With even less visitors than North Korea, Turkmenistan is one of the most mysterious and unexplored countries in Central Asia. Known for its gas wealth and the bizarre dictatorship of the previous leader Saparmyrat Niyazov, most of the people are still extremely poor.
For us Turkmenistan was by far the craziest country to visit. Getting a visa for Turkmenistan is a real challenge. About 50% of applicants are denied without reason. After four weeks of excited waiting we felt like winning the lottery when we got our passports back with a 5-day-Transit-Visa inside.
Together with Emmanuel, another motorcyclist from France, we started from Mashhad towards the Turkmen border. New day, new adventure. Meeting Emmanuel early in the morning, together the three of us rode the last 200 kilometres towards Bajgiran, the border point, on perfect road conditions. We had fun riding curve after curve uphill. The temperature dropped to comfortable 25°C.

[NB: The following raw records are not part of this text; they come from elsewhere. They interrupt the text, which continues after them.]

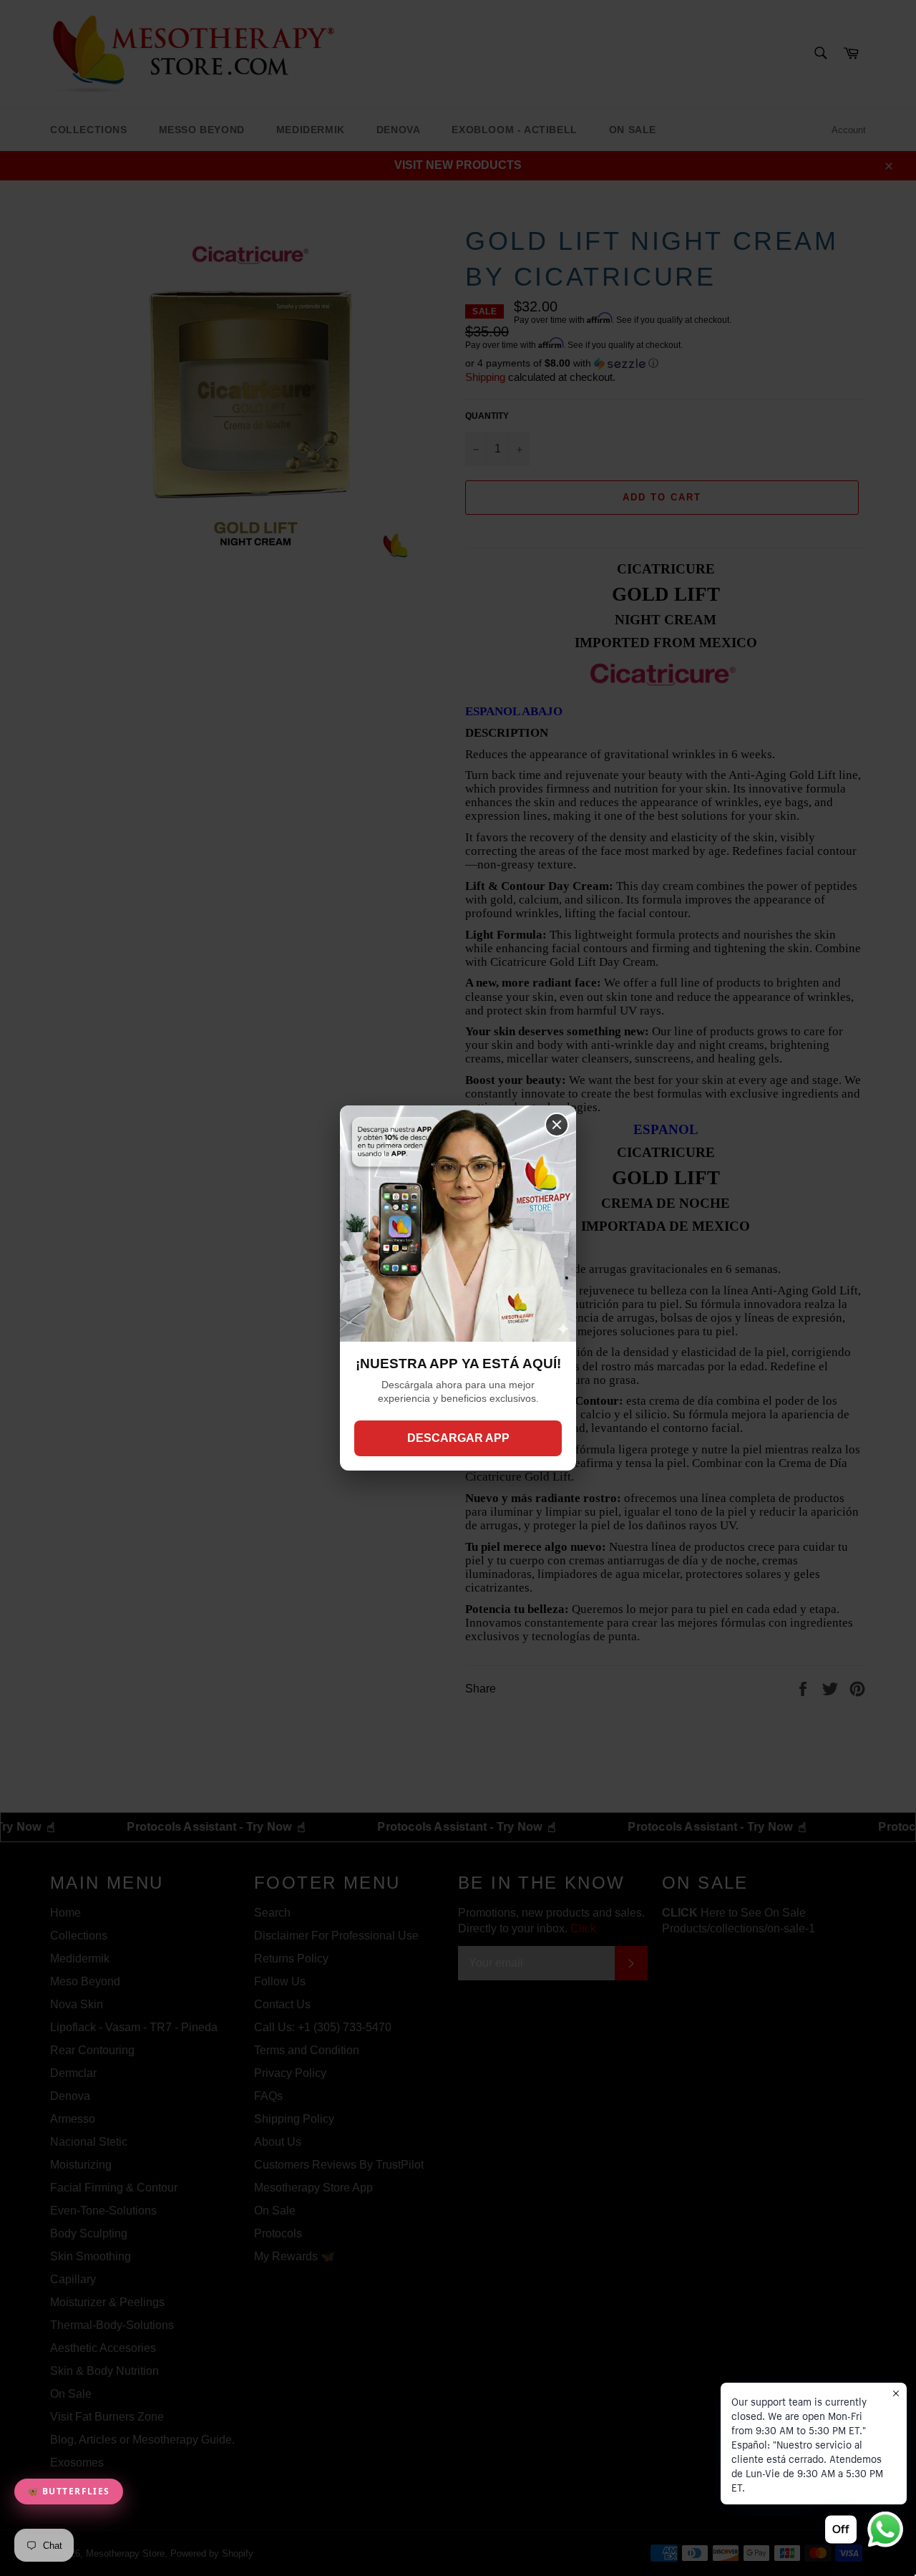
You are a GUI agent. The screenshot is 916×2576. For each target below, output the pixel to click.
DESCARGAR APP (458, 1438)
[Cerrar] (557, 1125)
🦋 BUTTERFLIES (68, 2491)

The exit on the Iranian side was easy. Everyone was friendly and helpful. As the gate closed loudly behind us we were unsure of the procedure that laid ahead of us. A bureaucratic nightmare.
Inside the first building, we had to show our passports and leave some fingerprints. They wanted to know our exact route and travel plans. We were obliged to strictly follow this route without leaving the main road.
The entry procedure took three and a half hours where we had to go from office to office. All in all we paid about 80 Dollars in one of the most corrupt countries in the world. Particularly worth mentioning was the doctor who took Peter`s glasses and told him: “You can`t drive like this. If you give me money, I can let you go”. After opening all our panniers and bags we were allowed to go with the limitation of no stopping in the first 30 kilometres.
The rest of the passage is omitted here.